The Score12 Rosetta score function is a linear summation of score terms consisting of Lennard-Jones Van der Waals potentials, Lazaridis-Karplus implicit solvation penalties, orientation-dependent hydrogen bonding, residue pair potentials, statistically-derived side chain rotamer and backbone torsional energies, and a reference energy for each amino acid representing the energy of the unfolded state (used in protein design), each with respective weights [31]. The RosettaLigand score function is similar to Score12, with the addition of score terms for small molecule ligands and a Coulombic pair-wise electrostatic term [25]. The Talaris2014 score function was developed from Score12 with the replacement of the residue pair potential with a Coulombic term to more accurately represent both short- and long-range electrostatic representations and implementation of the Dunbrack 2010 rotamer library [2729]. Derived from the Talaris2014 score function, Ref2015 includes desolvation penalty terms with orientation-dependent solvation of polar atoms [23,24]. Betanov16 is largely similar to Ref2015 with parameter re-training to improve polar interaction characterization and an implicit water bridging term [30].

This paper reports the performance of multiple score functions used over the course of Rosetta development in CASF-2016 tests. The purpose of this assessment is three-fold. First, we want to fully benchmark different Rosetta scoring functions for these SB-CADD tasks as they developed over time. We will determine the current ‘best-practice’ in using Rosetta for SB-CADD. For this purpose, this benchmark tests the RosettaLigand [25], Talaris2014 [27], Ref2015 [23,24] and Betanov16 [30] score functions. Second, we want to establish benchmarks that allow us to track changes in the code that either enhance or worsen performance and use this as a directive for future protocol and score function development. Third, a direct comparison of Rosetta score functions to other software reported in CASF-2016 suggests advantages and disadvantages to using Rosetta for specific research questions. Recent Rosetta score function development has focused heavily on optimizing for canonical protein structure prediction and design protocols; however, there has been little development in the score function with regards to small-molecule applications.
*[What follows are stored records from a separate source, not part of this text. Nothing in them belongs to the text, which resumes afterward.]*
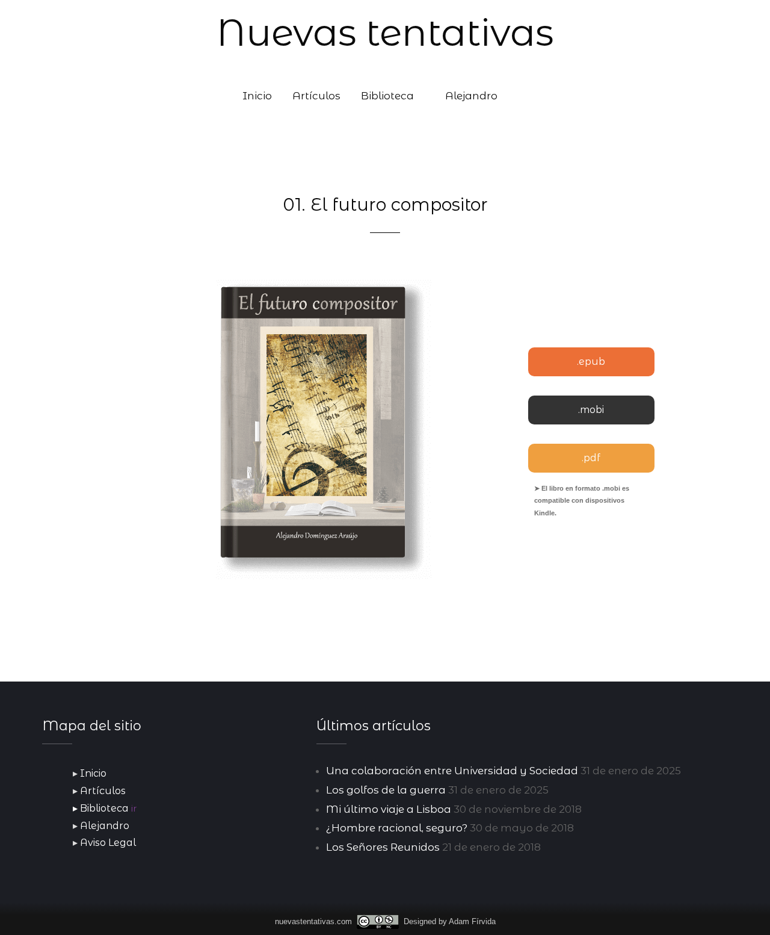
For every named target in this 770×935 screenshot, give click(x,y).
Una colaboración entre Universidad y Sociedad (452, 771)
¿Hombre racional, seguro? (396, 828)
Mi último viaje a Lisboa (388, 809)
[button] (523, 95)
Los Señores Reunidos (383, 847)
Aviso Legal (108, 842)
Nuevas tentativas (385, 32)
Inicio (257, 96)
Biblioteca (387, 96)
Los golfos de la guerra (386, 790)
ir (134, 808)
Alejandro (471, 96)
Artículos (316, 96)
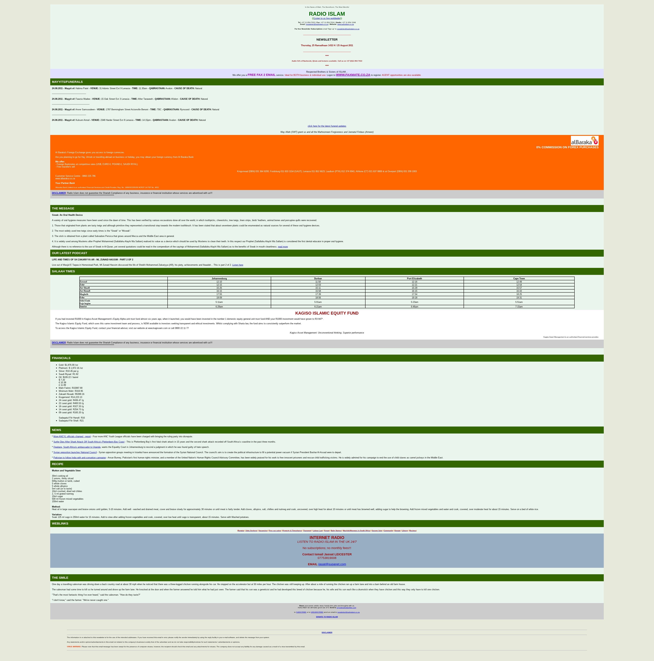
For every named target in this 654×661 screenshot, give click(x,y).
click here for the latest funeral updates (327, 126)
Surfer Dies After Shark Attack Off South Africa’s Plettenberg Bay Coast (88, 441)
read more (283, 246)
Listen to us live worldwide (327, 18)
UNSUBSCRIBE (317, 612)
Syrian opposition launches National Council (75, 452)
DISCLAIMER (59, 193)
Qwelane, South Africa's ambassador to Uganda (76, 447)
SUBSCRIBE (301, 612)
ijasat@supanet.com (332, 564)
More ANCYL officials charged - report (72, 436)
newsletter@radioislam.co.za (317, 24)
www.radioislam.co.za (345, 24)
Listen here (237, 265)
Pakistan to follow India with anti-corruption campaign (79, 457)
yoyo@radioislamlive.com (346, 608)
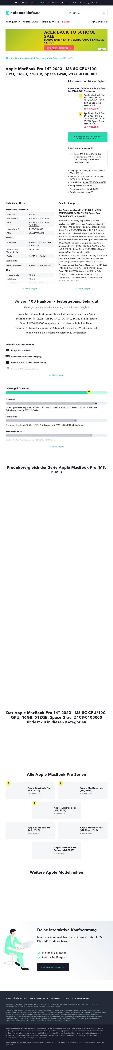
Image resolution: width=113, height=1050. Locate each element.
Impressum (56, 998)
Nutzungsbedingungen (16, 998)
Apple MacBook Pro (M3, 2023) (57, 58)
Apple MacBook (87, 220)
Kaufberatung (30, 21)
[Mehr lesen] (30, 289)
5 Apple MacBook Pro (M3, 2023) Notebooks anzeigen (87, 137)
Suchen (104, 13)
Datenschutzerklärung (39, 998)
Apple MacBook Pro (29, 58)
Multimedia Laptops (15, 749)
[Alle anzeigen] (56, 375)
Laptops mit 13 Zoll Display (19, 759)
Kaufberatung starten (51, 967)
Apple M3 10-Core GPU (94, 182)
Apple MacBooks (14, 733)
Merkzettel (101, 21)
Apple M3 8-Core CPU (15, 612)
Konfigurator (13, 21)
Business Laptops (14, 744)
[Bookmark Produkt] (6, 482)
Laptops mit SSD (67, 224)
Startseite (7, 58)
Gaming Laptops (14, 754)
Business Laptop (70, 220)
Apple (14, 58)
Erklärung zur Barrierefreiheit (76, 998)
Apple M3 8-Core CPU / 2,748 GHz (87, 177)
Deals (67, 21)
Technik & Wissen (50, 21)
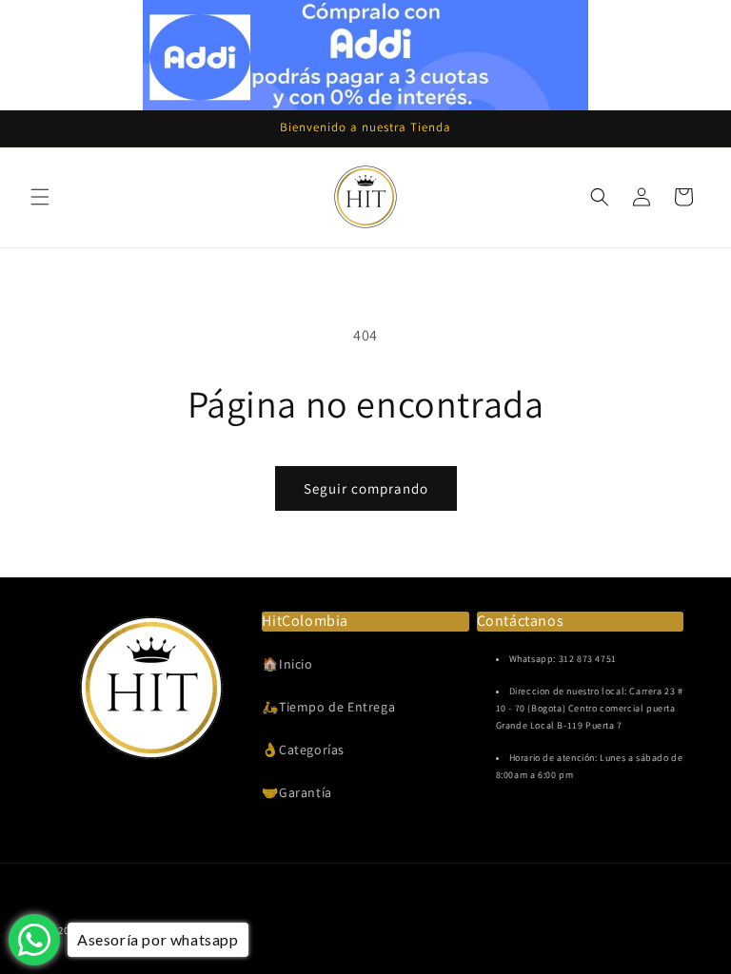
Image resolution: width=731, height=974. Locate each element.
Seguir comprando (366, 488)
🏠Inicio (287, 663)
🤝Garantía (296, 792)
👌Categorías (303, 749)
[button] (40, 197)
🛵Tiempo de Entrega (328, 706)
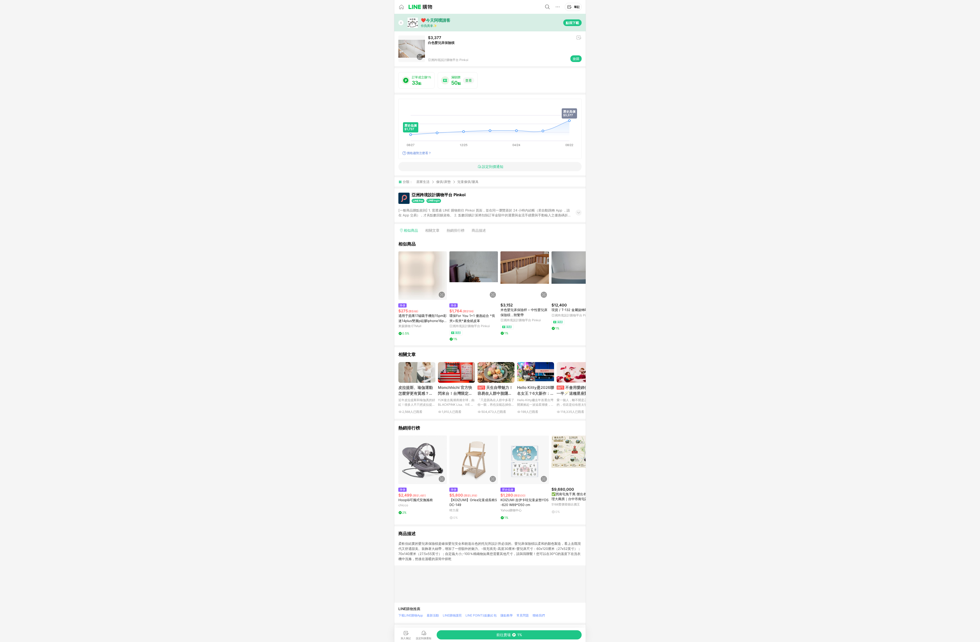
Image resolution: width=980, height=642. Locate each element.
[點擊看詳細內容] (422, 275)
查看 (468, 80)
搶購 (576, 59)
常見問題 (523, 615)
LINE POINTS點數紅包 (481, 615)
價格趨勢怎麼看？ (419, 153)
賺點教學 (506, 615)
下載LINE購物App (410, 615)
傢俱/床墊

In addition to CASF-2016 tests, we also perform ligand docking with full sampling to investigate performance differences between Rosetta score functions in a more realistic test-case for users. Ligand docking with full sampling uses the standard Rosetta protocol which allows extensive flexible binding pocket sampling to obtain diverse ligand poses while using a score function to correctly identify the native binding mode. The purpose of this test is to determine how well each score function favorable scores the native binding mode against non-native decoy poses. Importantly, using poses sampled by Rosetta instead of pre-selected binding modes by CASF-2016 allows us to extract specific protein-ligand interactions considered favorable or unfavorable in each score function. Using these insights along with results from the other diverse CASF-2016 tests, this provides a more thorough benchmark to guide future work.

Results

Starting structures for each benchmark are provided by CASF-2016 datasets

CASF-2016 provides all structural input data for each benchmark test in aims to reduce sampling biases between score functions and allowing for direct comparison between methods. In the scoring and ranking tests, which use a known structure to correlate score with experimental binding, CASF-2016 provides “raw” structures directly from the Protein Data Bank [22] without any optimization or structure modification. All Rosetta score functions use the Leonard-Jones 6–12 repulsive potential, which is sensitive to slight clashing and simply scoring unrefined structures results in artificially high values, clearly artifacts of this repulsive score term. As mentioned in CASF-2016 paper, score functions sensitive to clashing require optimization to alleviate artifacts therefore we minimize the structures prior to scoring. CASF-2016 also provides a locally-optimized “opt” set meant to slightly tweak the structure by minimizing significant clashes or unrealistic geometries. It should be noted that some inputs from the given opt set still have severe clashing therefore we perform the same minimization protocols on both the raw and opt inputs. Comparison of these results showed little change between raw and opt sets across various protocols and score functions (S1 Fig). Analysis presented here uses the raw set inputs, as this is more applicable to typical use-cases.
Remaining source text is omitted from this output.